更新日:2006/05/31
多くの途上国では,所得,健康,および教育等の面で,著しい不平等が長い間厳しい現実として存在している。不平等は資源の非
効率的利用や有効性に欠ける制度につながるため,長期的に開発にとって有害である。したがって,公正さを促進し,公平性を追
求するという公的措置には,果たすべき正当な役割がある。ただし,そのような措置は資源配分に関して,個人の自由と市場の役
割が最重要であるという点を認識したものでなければならない。
『世界開発報告2006』では,各国内および各国間における機会の不平等に関するデータが提示されるとともに,それが開発を阻
害するメカニズムが例証されている。

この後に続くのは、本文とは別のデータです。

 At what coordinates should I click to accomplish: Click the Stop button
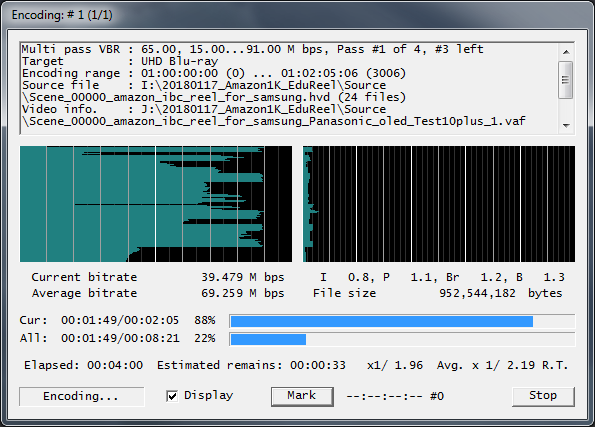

同報告書では,開発にかかわる優先課題を決定するのに際しては,公平性を明示的に考慮す
るよう提唱している。すなわち,政策介入がなければ,資源,発言権,および能力が最低限にとどまるような人々の機会拡大をめざ
す公的措置を推奨している。国内的には,人間への投資,司法,土地,およびインフラへのアクセス拡張,そして市場における公
正さの促進を主張している。国際的には,グローバル市場の機能とそれを統治するルール,さらに,貧困国および貧困者がみずか
らの資質を増強する自助努力を支援すべく,補完的な援助の提供も検討している。世界銀行が有する60年間におよぶ経験に基づ
いた『世界開発報告2006』は,公平性が高いほど,貧困が減少し,経済成長が高まり,開発が進展し,そして,社会のなかで最貧層へ
の機会拡大が実現する,ということを理解するための必読書である。